= INFORMATION PROVIDED =
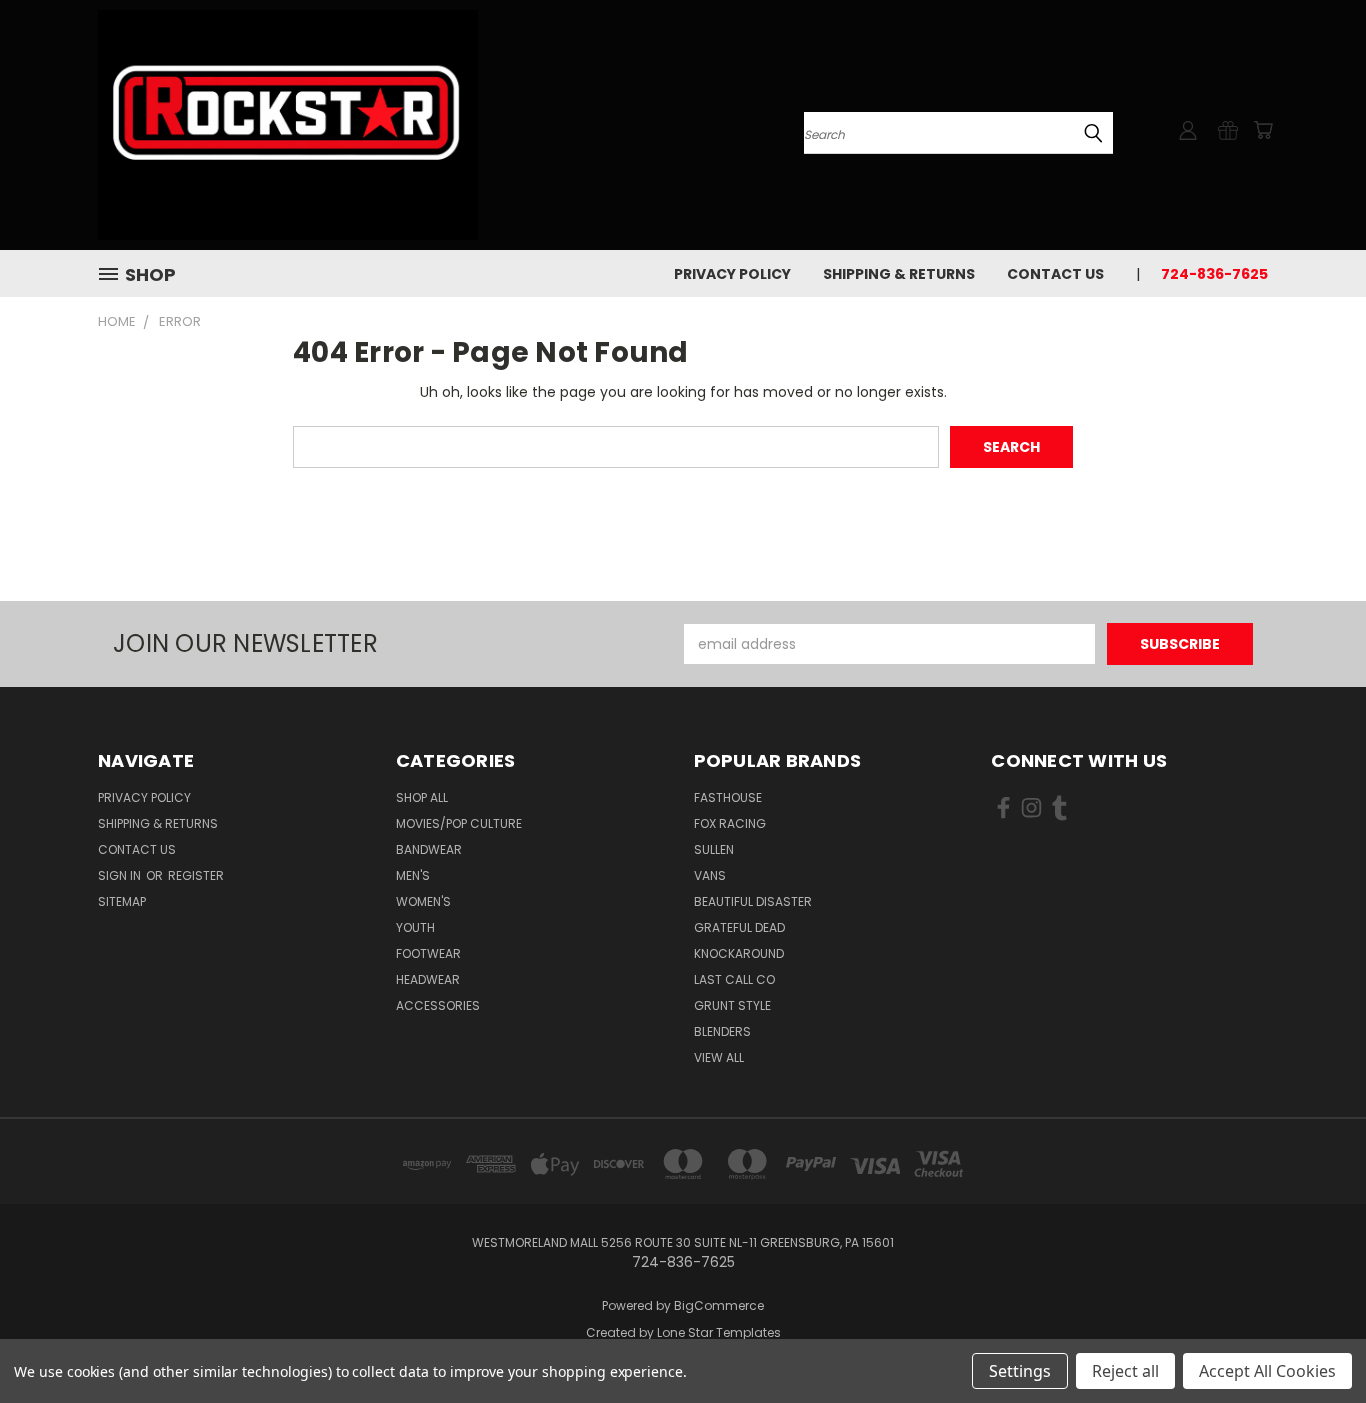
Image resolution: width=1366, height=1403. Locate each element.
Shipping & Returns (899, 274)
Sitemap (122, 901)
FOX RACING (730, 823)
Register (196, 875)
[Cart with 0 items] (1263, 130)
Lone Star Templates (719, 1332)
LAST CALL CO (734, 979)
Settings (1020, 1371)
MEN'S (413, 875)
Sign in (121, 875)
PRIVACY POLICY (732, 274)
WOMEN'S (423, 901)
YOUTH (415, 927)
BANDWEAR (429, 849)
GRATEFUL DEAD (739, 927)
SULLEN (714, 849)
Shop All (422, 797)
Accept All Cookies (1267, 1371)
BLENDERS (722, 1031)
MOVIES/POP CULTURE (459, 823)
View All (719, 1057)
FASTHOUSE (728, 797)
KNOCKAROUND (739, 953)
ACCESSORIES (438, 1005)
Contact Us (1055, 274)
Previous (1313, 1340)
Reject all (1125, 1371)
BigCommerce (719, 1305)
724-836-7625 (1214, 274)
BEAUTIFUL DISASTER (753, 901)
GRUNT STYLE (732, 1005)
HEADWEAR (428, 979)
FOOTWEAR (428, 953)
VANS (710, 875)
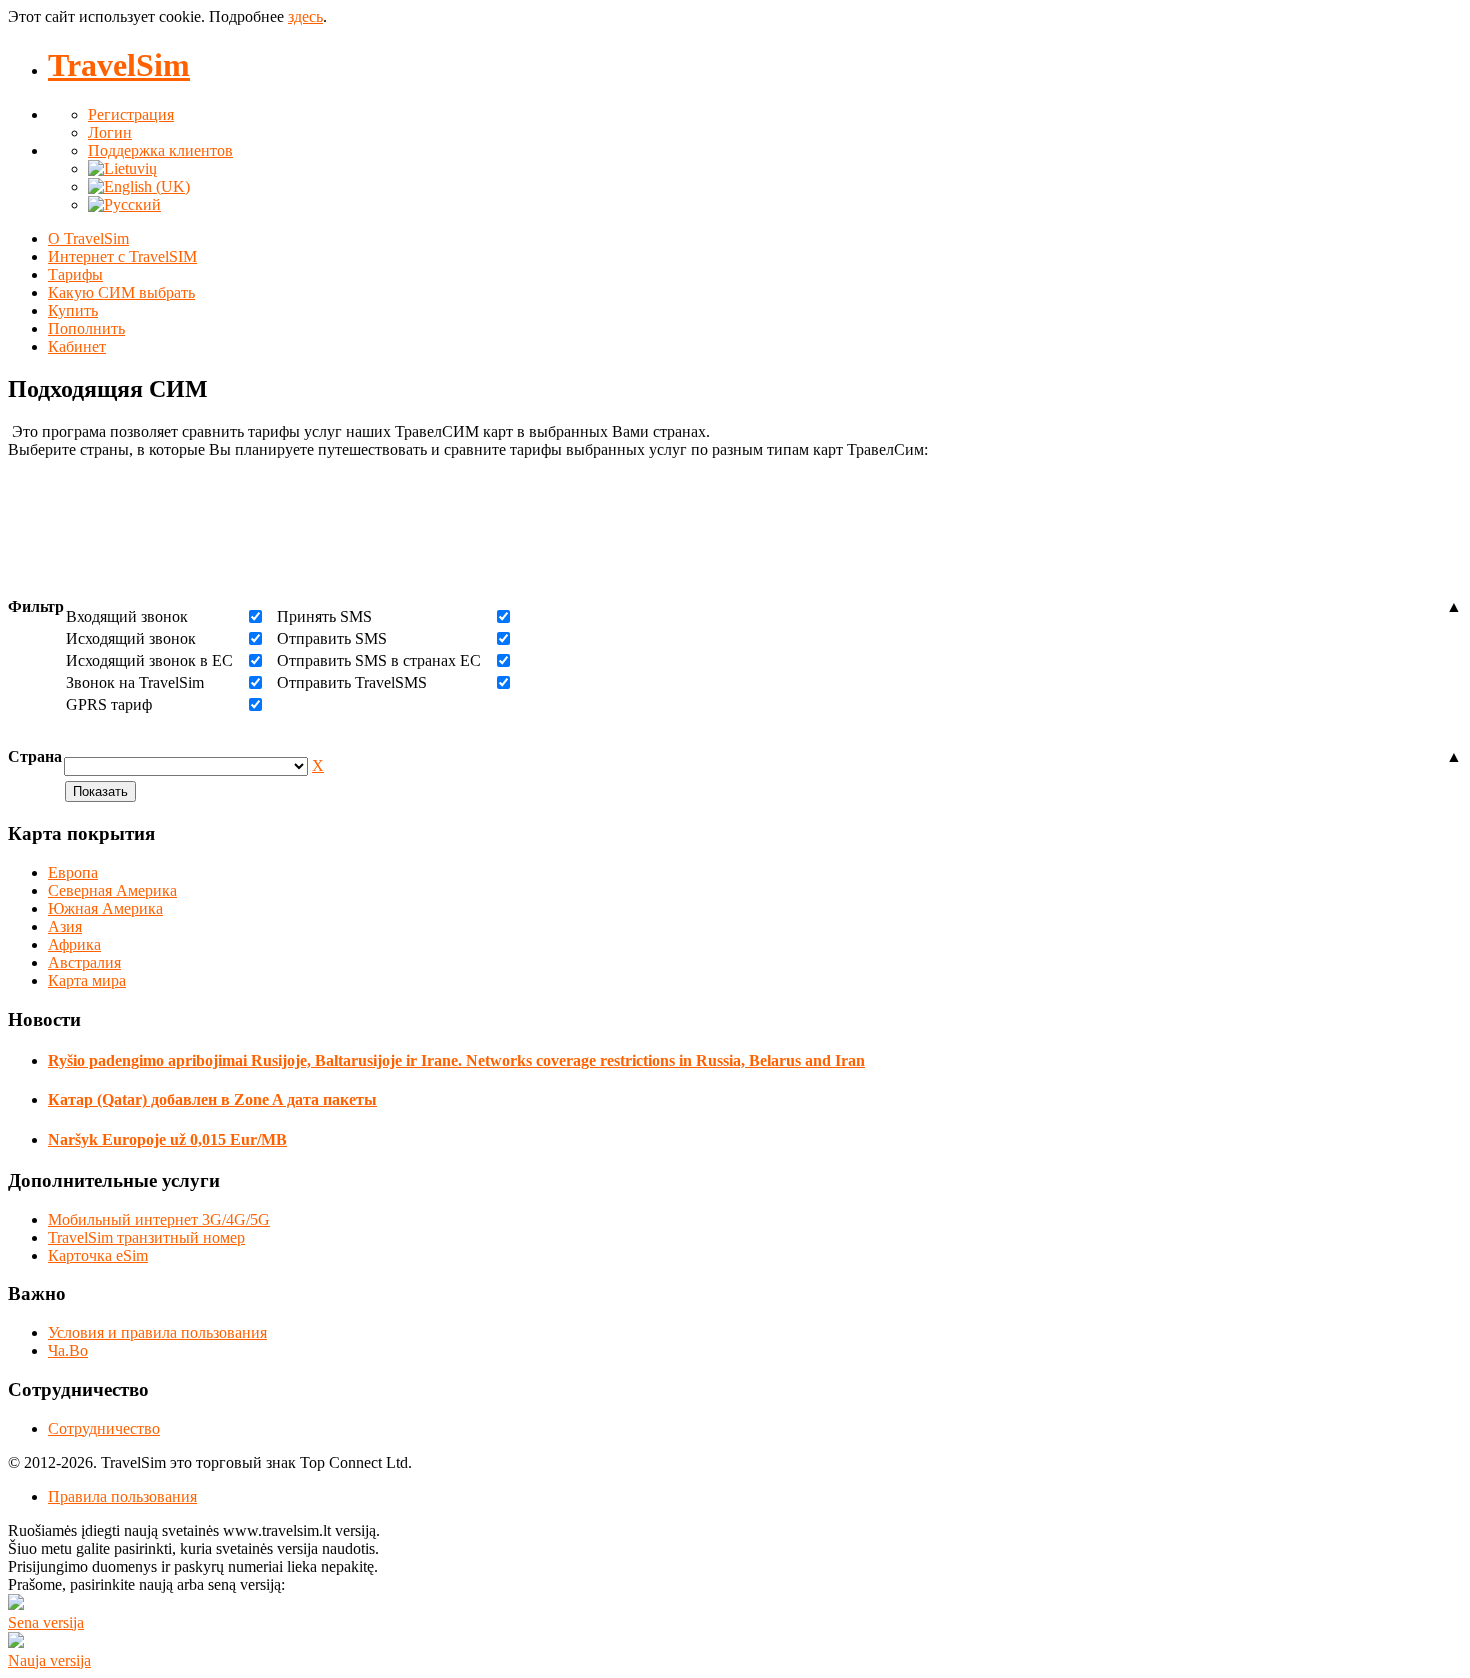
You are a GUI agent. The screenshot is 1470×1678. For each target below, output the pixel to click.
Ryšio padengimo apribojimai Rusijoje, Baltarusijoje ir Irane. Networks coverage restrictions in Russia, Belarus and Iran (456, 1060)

--

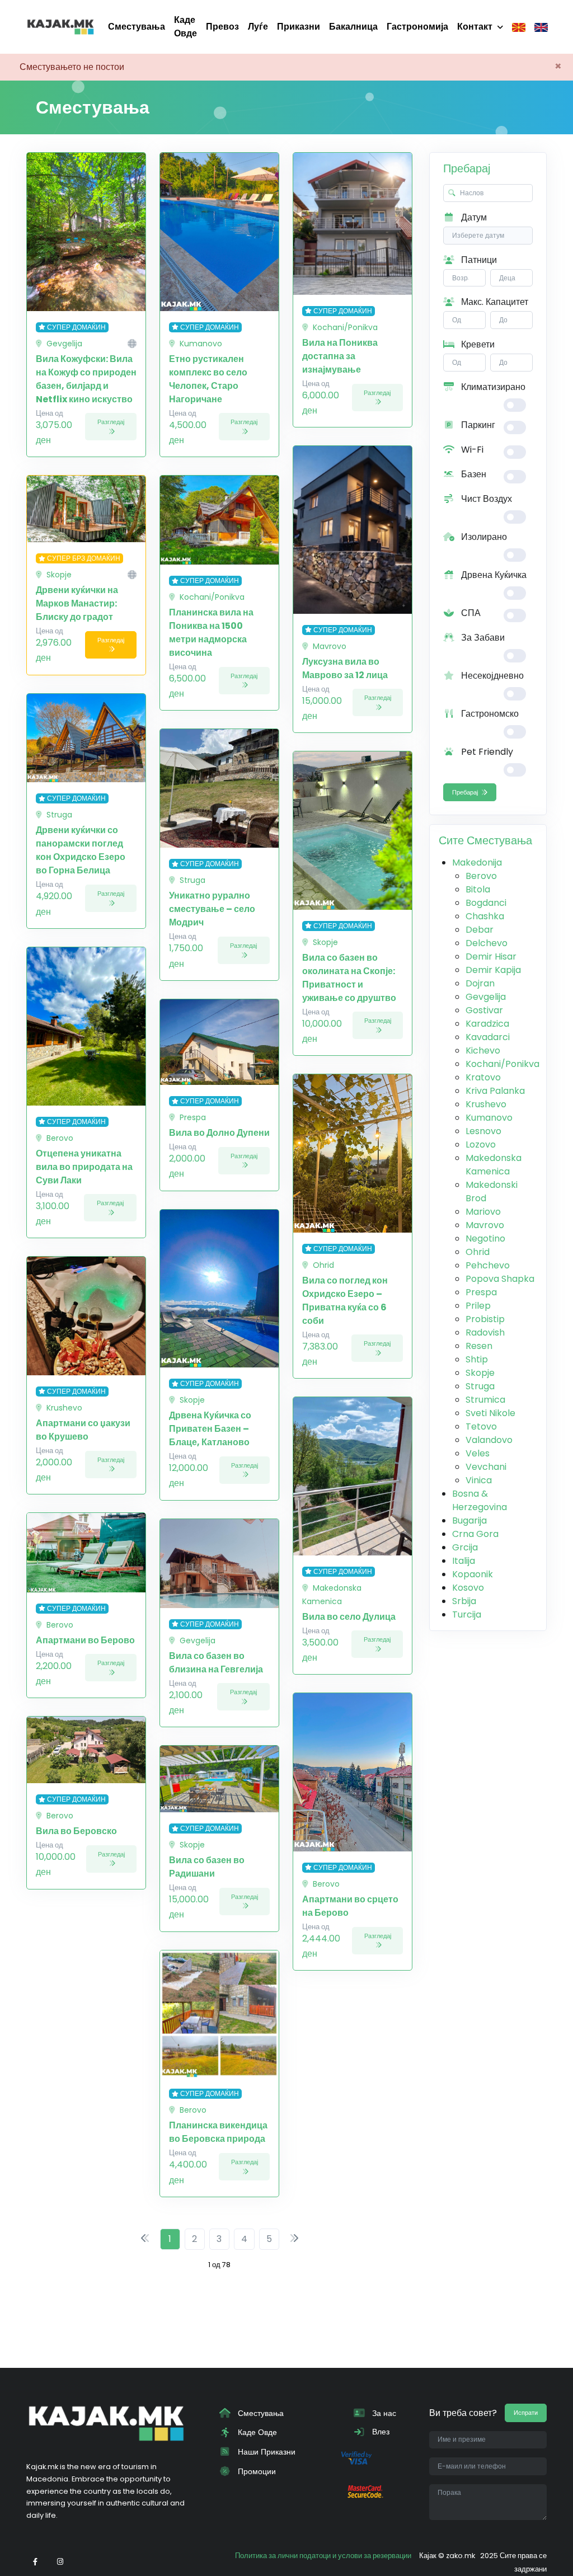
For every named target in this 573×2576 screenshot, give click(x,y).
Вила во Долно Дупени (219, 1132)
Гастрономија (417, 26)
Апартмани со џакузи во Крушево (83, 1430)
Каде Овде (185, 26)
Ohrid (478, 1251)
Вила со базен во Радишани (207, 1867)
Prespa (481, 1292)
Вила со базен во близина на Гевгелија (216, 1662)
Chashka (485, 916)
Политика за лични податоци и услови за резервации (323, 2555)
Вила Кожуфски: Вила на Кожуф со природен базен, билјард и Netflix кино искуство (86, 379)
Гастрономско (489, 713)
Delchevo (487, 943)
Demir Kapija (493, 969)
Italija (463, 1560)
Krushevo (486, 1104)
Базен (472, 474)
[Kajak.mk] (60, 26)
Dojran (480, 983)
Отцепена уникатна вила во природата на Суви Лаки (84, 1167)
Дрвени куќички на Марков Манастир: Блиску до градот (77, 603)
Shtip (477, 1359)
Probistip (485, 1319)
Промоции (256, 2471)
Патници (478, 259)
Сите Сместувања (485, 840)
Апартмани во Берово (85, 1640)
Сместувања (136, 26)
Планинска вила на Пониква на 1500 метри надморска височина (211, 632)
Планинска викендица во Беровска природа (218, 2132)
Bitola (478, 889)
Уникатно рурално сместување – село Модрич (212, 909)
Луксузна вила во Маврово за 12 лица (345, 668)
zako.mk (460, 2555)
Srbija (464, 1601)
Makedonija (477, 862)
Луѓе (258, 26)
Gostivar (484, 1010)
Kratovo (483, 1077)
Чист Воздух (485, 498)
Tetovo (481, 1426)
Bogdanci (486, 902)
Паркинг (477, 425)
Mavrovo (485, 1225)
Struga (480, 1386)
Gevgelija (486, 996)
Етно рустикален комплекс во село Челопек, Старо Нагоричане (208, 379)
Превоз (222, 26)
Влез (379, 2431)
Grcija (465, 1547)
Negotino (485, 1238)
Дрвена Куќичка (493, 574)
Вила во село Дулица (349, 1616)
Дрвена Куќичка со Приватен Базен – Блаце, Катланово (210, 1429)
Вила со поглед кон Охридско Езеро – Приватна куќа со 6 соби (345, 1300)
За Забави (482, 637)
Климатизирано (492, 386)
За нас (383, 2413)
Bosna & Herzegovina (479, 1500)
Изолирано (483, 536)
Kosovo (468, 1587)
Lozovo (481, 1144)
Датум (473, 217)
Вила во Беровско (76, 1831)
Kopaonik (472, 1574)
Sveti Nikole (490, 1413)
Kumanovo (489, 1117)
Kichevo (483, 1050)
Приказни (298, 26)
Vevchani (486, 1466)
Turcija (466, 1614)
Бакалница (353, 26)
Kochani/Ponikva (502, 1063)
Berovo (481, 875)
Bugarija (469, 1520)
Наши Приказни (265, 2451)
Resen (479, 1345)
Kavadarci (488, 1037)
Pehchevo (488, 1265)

==

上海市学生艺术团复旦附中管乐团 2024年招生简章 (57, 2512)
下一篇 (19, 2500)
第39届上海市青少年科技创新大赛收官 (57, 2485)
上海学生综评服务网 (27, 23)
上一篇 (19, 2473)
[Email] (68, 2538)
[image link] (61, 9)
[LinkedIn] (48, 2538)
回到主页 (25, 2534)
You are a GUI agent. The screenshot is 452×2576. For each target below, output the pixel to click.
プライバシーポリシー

= WHAT THE TASK REQUIRES =
From the records above, transcribe exactly the run of lines that opens with the line holding "[Cart with 0 items] (1263, 130)" and closes with the line holding "FOOTWEAR (428, 953)", both included.

= SOLUTION TO THE PROBLEM =
[Cart with 0 items] (1263, 130)
Lone Star Templates (719, 1332)
LAST CALL CO (734, 979)
Settings (1020, 1371)
MEN'S (413, 875)
Sign in (121, 875)
PRIVACY POLICY (732, 274)
WOMEN'S (423, 901)
YOUTH (415, 927)
BANDWEAR (429, 849)
GRATEFUL DEAD (739, 927)
SULLEN (714, 849)
Shop All (422, 797)
Accept All Cookies (1267, 1371)
BLENDERS (722, 1031)
MOVIES/POP CULTURE (459, 823)
View All (719, 1057)
FASTHOUSE (728, 797)
KNOCKAROUND (739, 953)
ACCESSORIES (438, 1005)
Contact Us (1055, 274)
Previous (1313, 1340)
Reject all (1125, 1371)
BigCommerce (719, 1305)
724-836-7625 (1214, 274)
BEAUTIFUL DISASTER (753, 901)
GRUNT STYLE (732, 1005)
HEADWEAR (428, 979)
FOOTWEAR (428, 953)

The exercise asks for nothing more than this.